Camp life hasn't changed much over the years. Certainly there are a number of conveniences that have raised comfort levels as the gear is lighter and the chow is better, but time spent in camp is still the time spent in camp. It's more than something in the air.
In the early 1880's, a writer by the name of Wachusett from Long Lake, wrote in a letter to Woods and Waters magazine, "With the Sportsmen who have come into the wilderness there mingles this year a larger proportion than ever before of invalids attracted here by reports of the marvelous healing properties in the air of especial benefits in the cases of lung diseases. "
"The majority of these people derive invaluable benefit from their visit because most of them come in the initial stages of their malady at first capable of the cure."

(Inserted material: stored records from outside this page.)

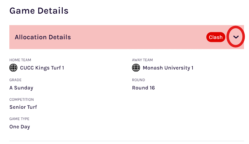Click the HOME TEAM label

pyautogui.click(x=20, y=60)
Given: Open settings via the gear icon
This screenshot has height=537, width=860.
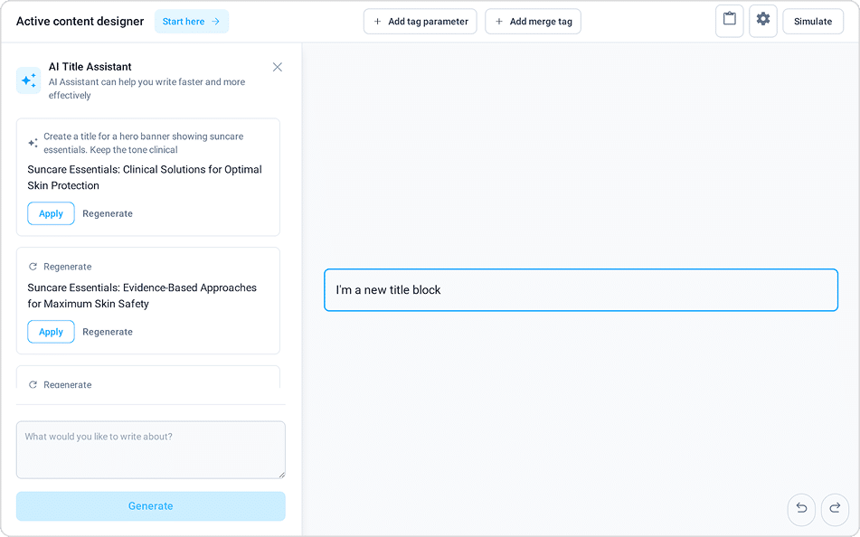Looking at the screenshot, I should [x=763, y=20].
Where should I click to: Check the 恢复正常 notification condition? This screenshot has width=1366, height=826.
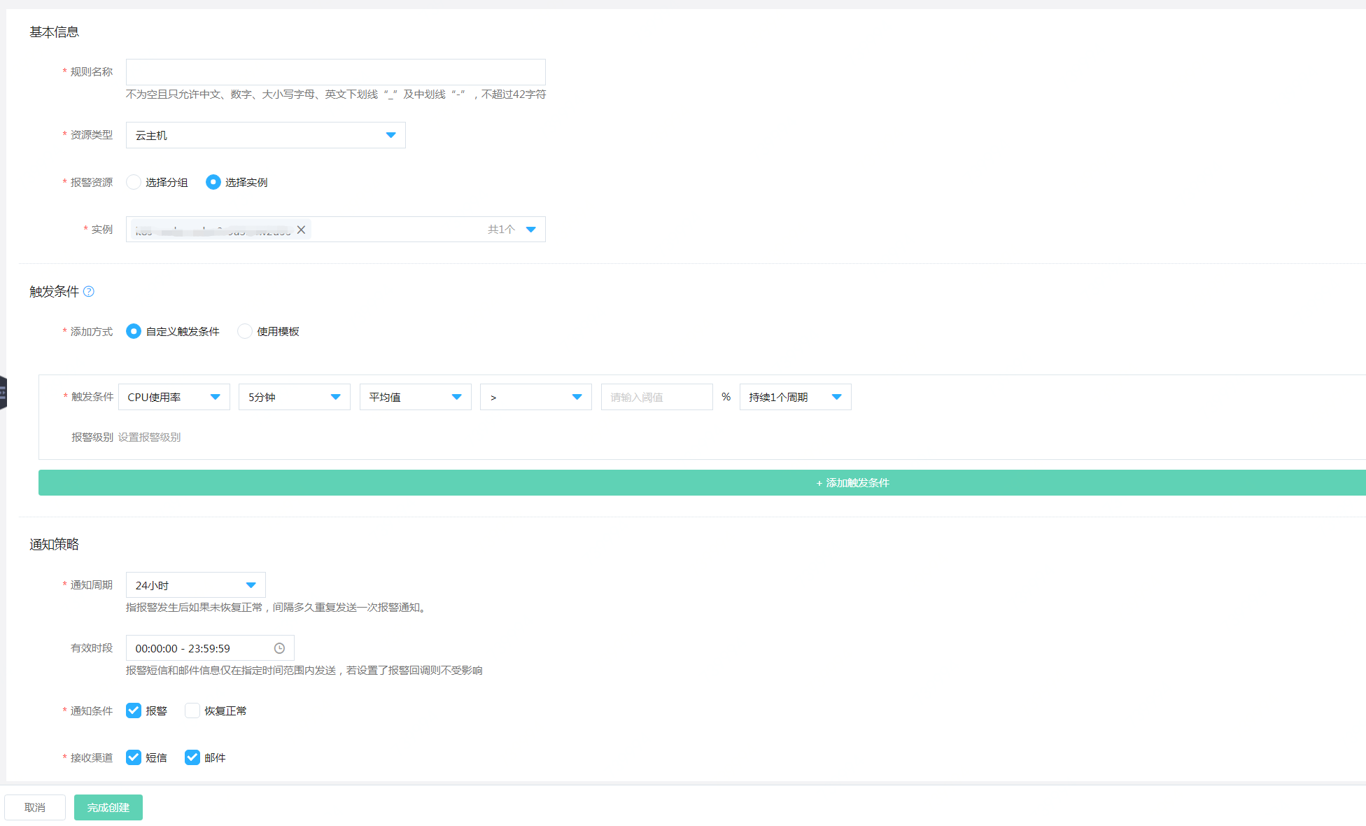pos(192,711)
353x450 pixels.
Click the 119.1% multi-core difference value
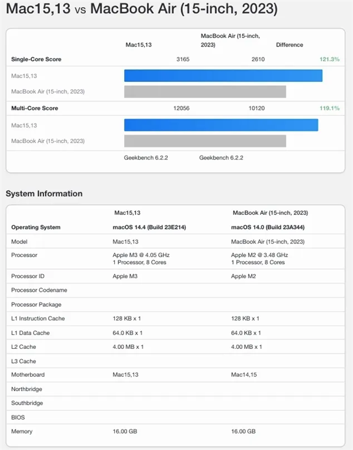tap(329, 109)
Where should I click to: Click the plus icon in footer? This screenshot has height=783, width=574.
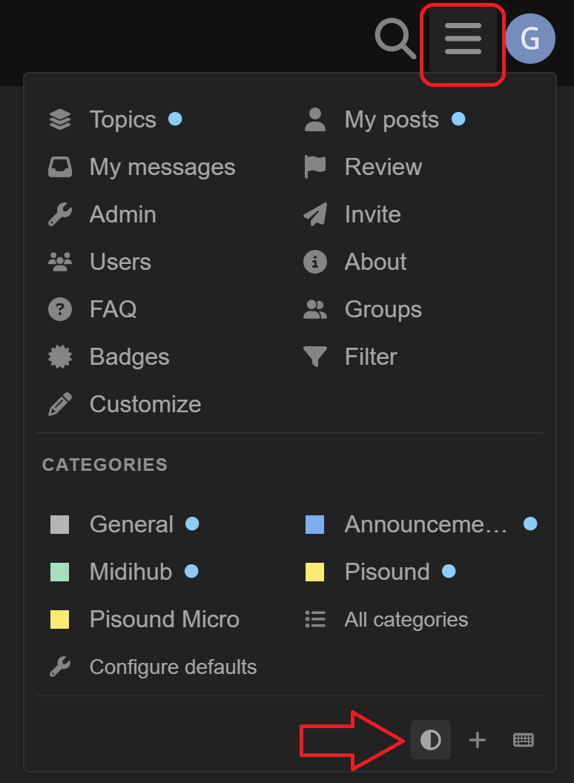point(478,739)
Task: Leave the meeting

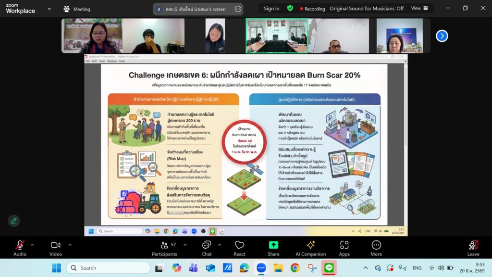Action: coord(473,247)
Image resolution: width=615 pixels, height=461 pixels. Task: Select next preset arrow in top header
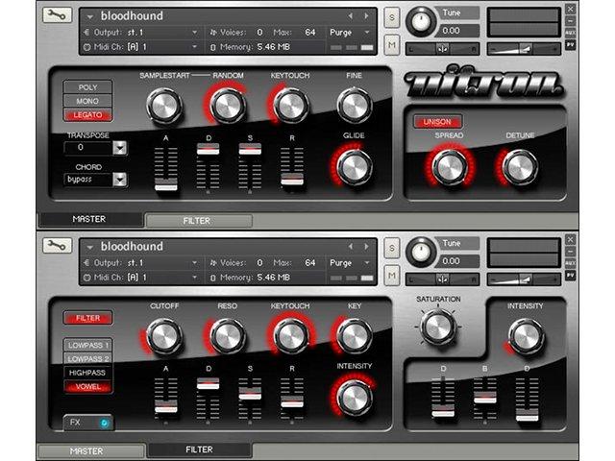tap(366, 15)
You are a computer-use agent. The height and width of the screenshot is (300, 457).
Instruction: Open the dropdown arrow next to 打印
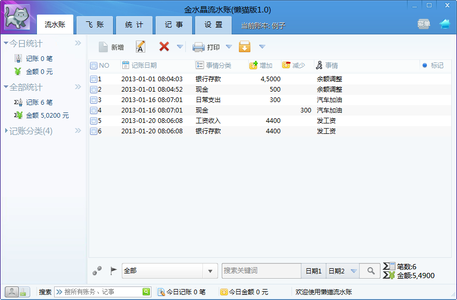(x=229, y=47)
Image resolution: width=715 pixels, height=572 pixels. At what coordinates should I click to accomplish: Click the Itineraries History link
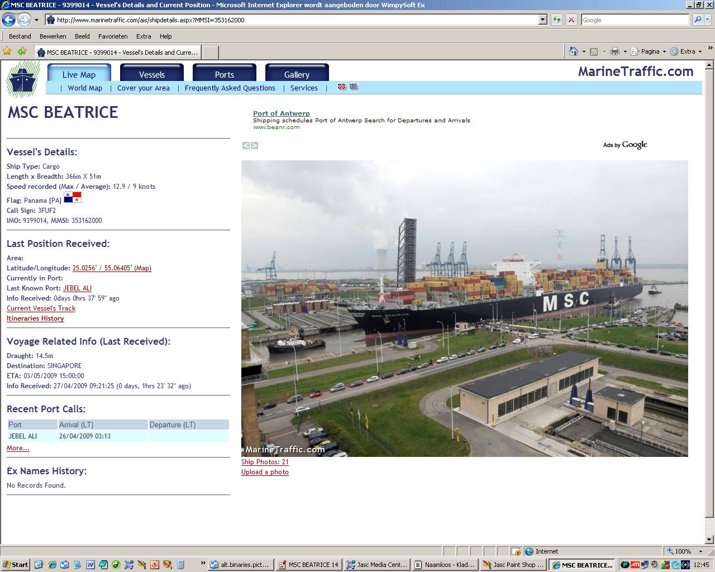[35, 318]
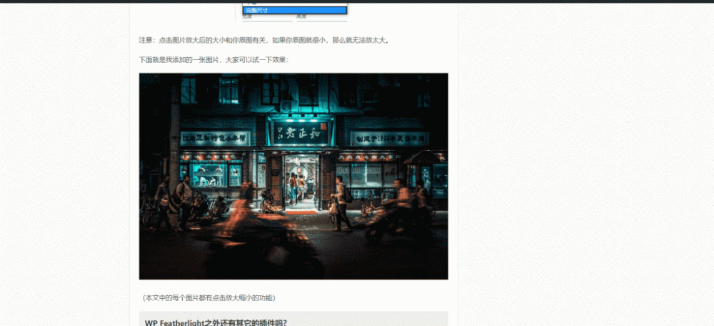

He continued, "The singular sweetness of the air is apparent to all and is even more manifest in rowing on the water than in walking or camping in the woods. There is nothing enervating and at the same time nothing dangerously bracing about it."
Santanoni Wagon Rides
If you'd like a taste of camp life, with a touch of the grand old heydays of the Adirondacks, it may be time pay a visit to the little village of Newcomb.
Newcomb is home to Great Camp Santanoni, Huntington Forest, the APA Visitors Interpretive Center, the headwaters of the Hudson River and lots of wild land.